-- start of TEXT SECTION --

‘Death Wish,’ starring Bruce Willis, arrives in theaters amid debates over guns, alt-right

Could there be a better — or worse — time for a new “Death Wish?”

“The only way to stop a bad guy with a gun is with a good guy with a gun.”

— Wayne LaPierre, CEO of the National Rifle Association


Enter Dr. Paul Kersey, devoted family man-turned-ruthless vigilante in “Death Wish.”

Director Eli Roth (“Hostel”) reboots the classic 1974 revenge drama with Bruce Willis taking on the lead role embodied by the late Charles Bronson in the original “Death Wish” and its four — yes, four — sequels.

With a shift in setting from the mean streets of 1974 New York City to the meaner streets of 2017 Chicago, Dr. Kersey dons a hoodie and vows to take down the thugs who murdered his wife (Elisabeth Shue) and raped his daughter (Camila Morrone).

This $30 million remake opened Friday amid calls for gun control in the wake of a school shooting, ruminations over street brawls between white supremacists and antifa militants, debate over the Black Lives Matter movement — and focus on the Trump administration’s position on each of these issues.

Could there be a better — or worse — time for a new “Death Wish?”

When the film’s trailer debuted last year, it evoked cries of “fascism” and worse from select film scribes. Britain’s Guardian newspaper greeted the trailer by dubbing it an “alt-right fantasy.”

Such reactions aren’t new for the violent spectacle that is “Death Wish,” which the late Roger Ebert dubbed “propaganda for private gun ownership” in 1974.

-- end of TEXT SECTION --

* **WRITTEN REQUEST 1**
In the article on the "Death Wish" remake, what setting replaces the 1974 New York City of the original?
* **WRITTEN REQUEST 2**
Set down, word for word, everything in the "Death Wish" article from "With a shift" down to "daughter (Camila Morrone).".

-- start of EXTRACTED DATA --

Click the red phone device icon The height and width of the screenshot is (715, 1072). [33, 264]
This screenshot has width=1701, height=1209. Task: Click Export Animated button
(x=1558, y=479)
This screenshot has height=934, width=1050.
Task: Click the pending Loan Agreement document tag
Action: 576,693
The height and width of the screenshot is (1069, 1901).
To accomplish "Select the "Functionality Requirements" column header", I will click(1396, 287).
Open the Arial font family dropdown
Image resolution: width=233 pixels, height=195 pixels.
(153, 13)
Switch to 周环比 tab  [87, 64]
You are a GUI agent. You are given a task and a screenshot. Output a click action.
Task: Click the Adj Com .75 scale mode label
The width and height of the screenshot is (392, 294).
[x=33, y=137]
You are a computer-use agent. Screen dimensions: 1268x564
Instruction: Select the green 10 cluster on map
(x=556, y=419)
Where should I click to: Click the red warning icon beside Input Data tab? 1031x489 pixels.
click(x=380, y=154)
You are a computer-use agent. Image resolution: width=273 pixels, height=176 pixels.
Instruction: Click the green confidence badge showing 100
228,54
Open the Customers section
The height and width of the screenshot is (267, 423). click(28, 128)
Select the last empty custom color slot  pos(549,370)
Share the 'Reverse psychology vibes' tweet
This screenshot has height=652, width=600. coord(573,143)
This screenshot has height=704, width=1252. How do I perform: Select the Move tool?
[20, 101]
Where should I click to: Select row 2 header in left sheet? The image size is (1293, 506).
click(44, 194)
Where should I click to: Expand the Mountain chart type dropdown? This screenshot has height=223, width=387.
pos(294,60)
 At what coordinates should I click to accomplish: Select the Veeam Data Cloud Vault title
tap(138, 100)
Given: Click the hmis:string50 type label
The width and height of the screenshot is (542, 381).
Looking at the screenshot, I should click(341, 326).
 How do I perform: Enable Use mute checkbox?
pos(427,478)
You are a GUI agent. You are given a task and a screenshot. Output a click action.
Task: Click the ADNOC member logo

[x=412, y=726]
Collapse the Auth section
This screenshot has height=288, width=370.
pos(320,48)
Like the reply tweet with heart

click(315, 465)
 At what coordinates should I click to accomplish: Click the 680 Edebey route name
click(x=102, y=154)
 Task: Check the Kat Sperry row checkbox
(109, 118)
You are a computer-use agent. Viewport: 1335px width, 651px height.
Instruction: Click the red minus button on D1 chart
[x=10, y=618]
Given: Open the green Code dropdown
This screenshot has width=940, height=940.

-- end of EXTRACTED DATA --

* **WORKED SOLUTION 1**
The streets of 2017 Chicago.

* **WORKED SOLUTION 2**
With a shift in setting from the mean streets of 1974 New York City to the meaner streets of 2017 Chicago, Dr. Kersey dons a hoodie and vows to take down the thugs who murdered his wife (Elisabeth Shue) and raped his daughter (Camila Morrone).